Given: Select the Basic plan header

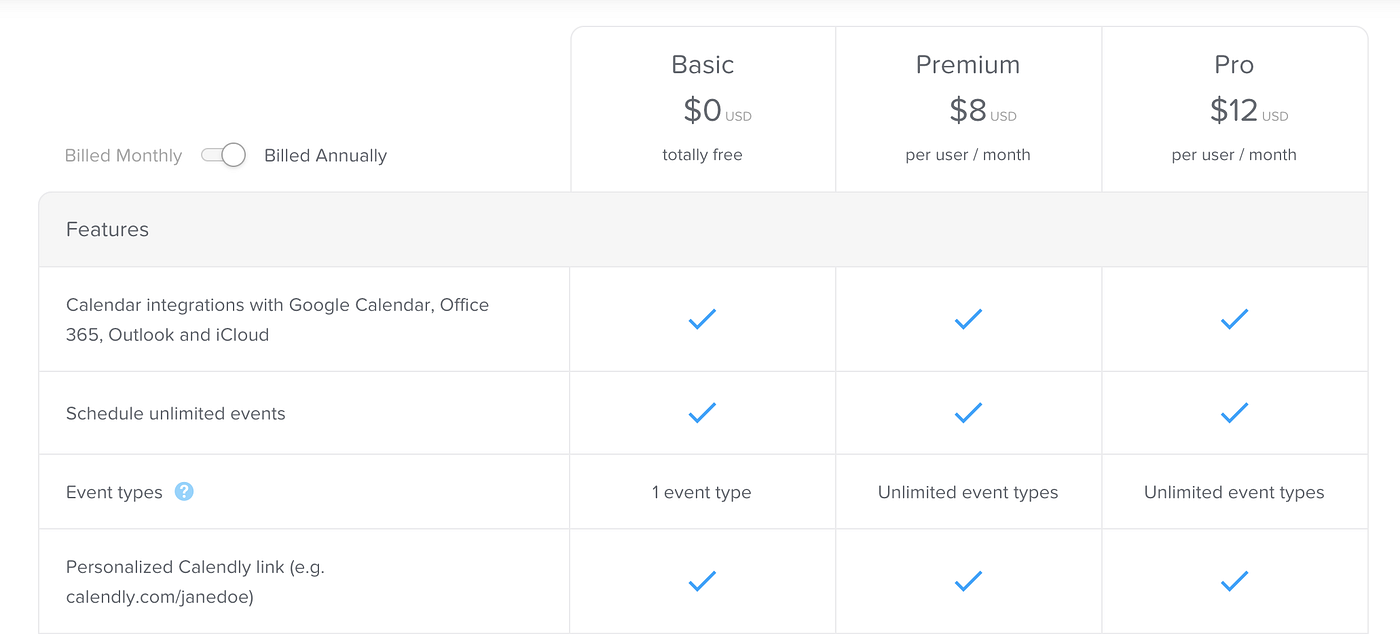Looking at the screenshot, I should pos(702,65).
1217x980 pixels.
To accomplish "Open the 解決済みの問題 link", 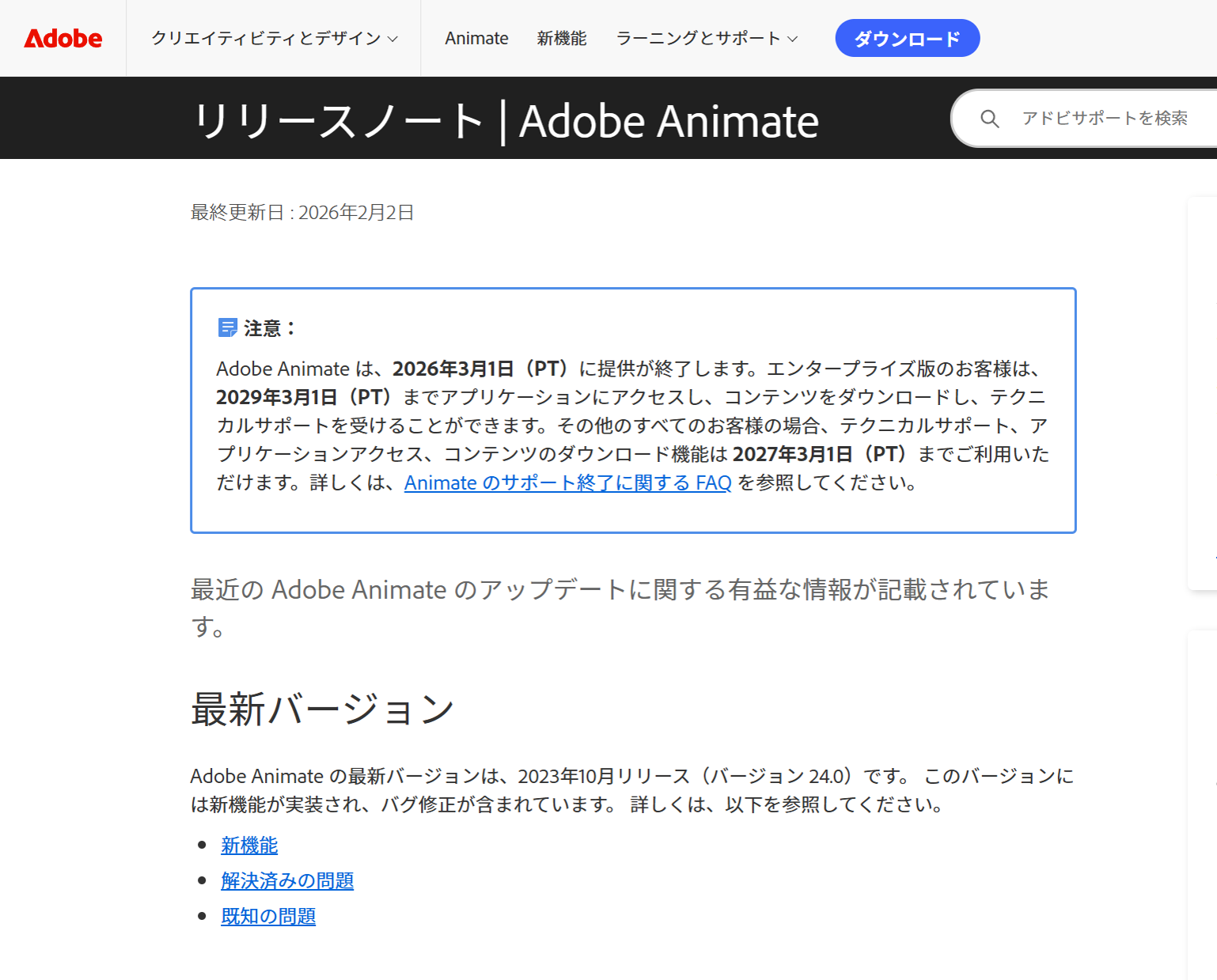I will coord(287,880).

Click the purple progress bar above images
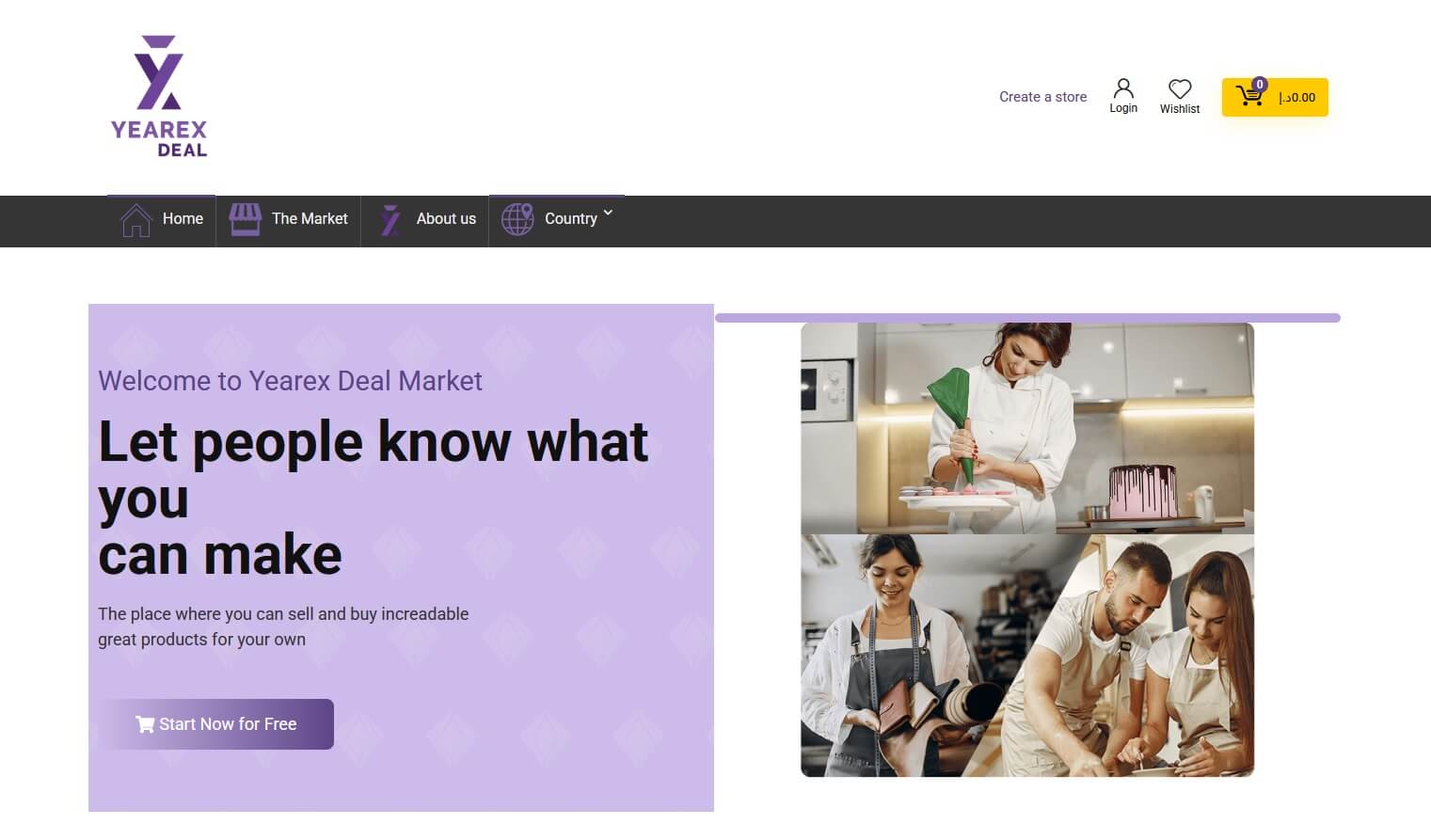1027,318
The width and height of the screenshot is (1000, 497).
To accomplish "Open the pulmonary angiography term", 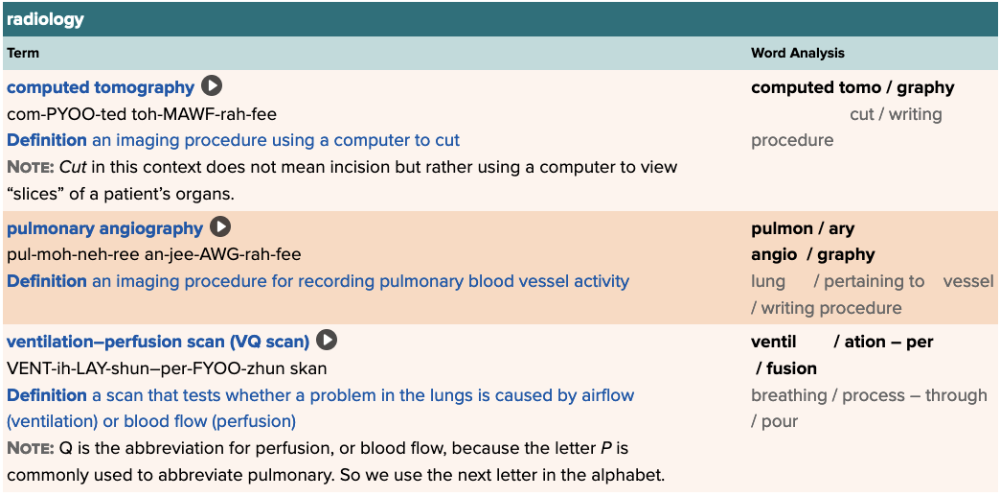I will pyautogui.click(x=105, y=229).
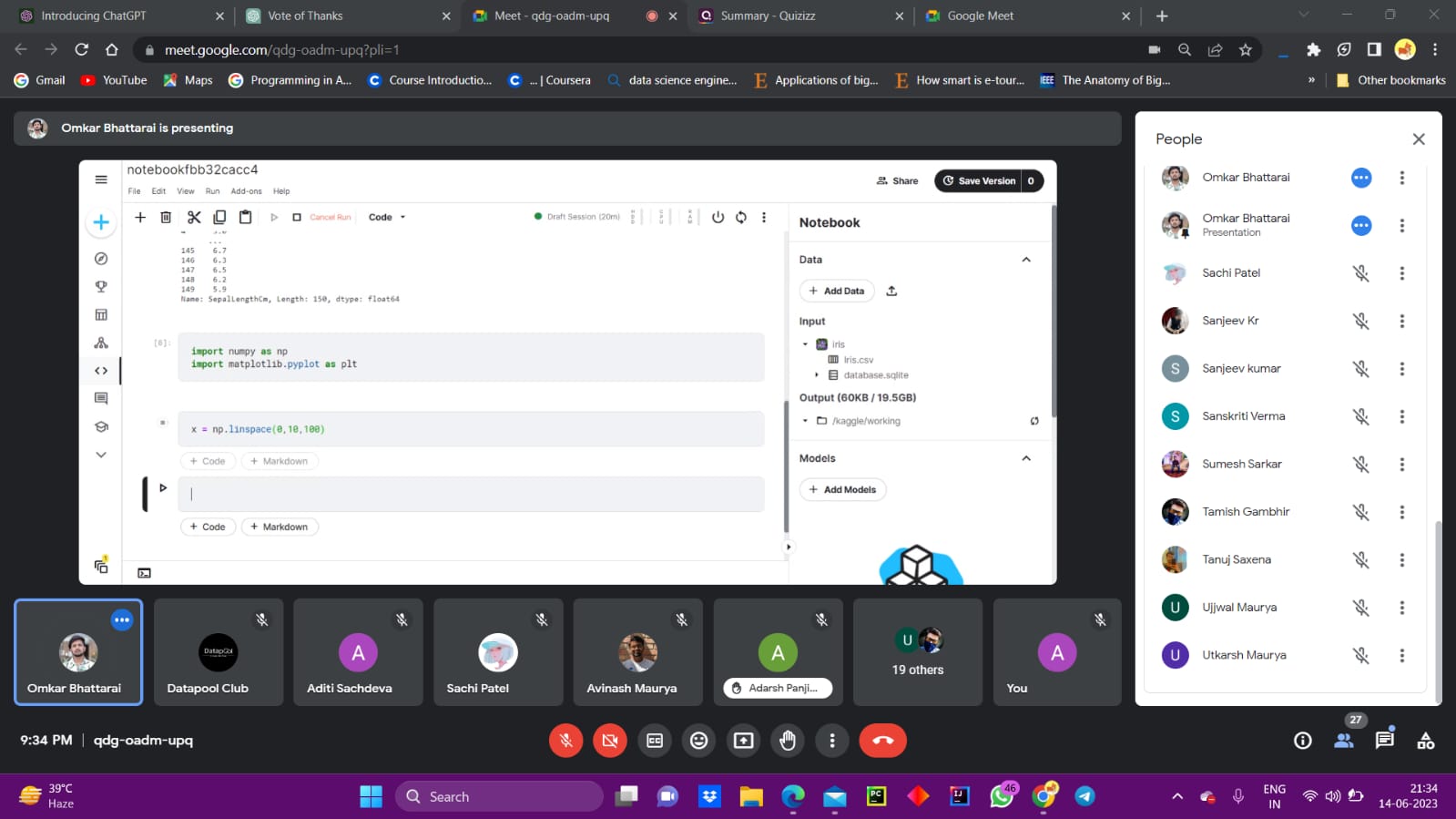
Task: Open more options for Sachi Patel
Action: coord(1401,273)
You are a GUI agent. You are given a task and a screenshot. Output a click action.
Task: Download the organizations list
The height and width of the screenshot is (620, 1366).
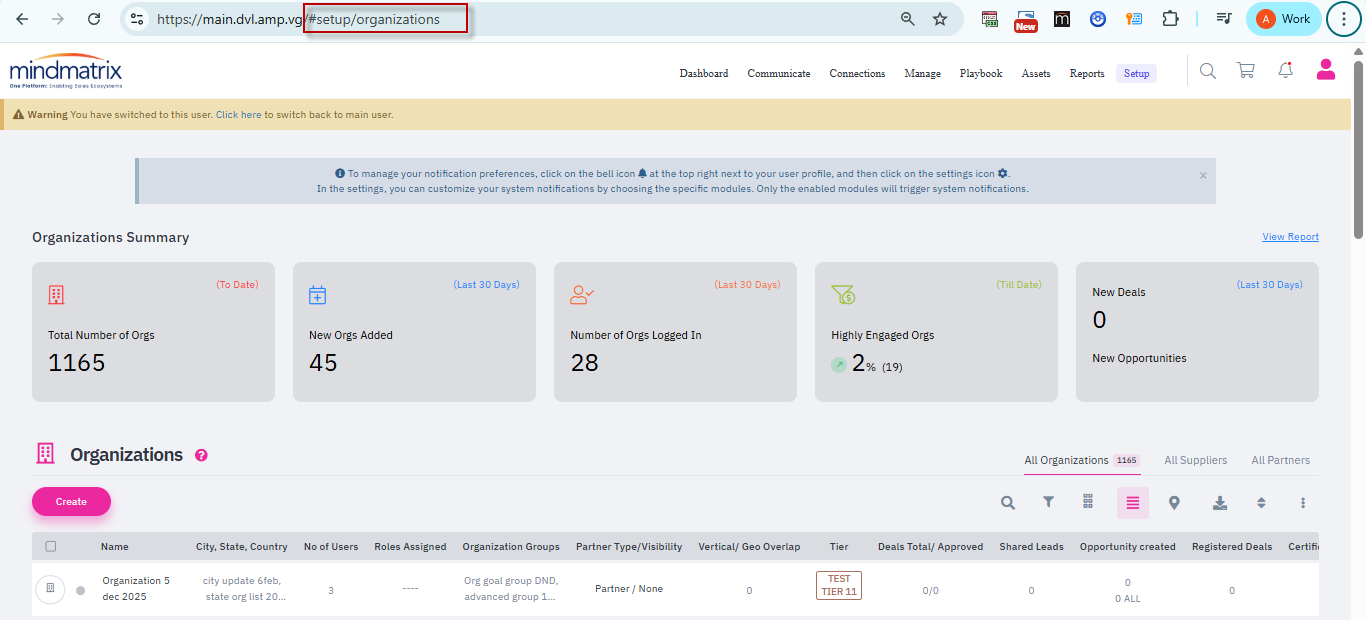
□ □ □ □ □ □ □
The word "height" may occur in lines of the data above; say how many lines hold it, giving only the number.

■ **Result below**: 2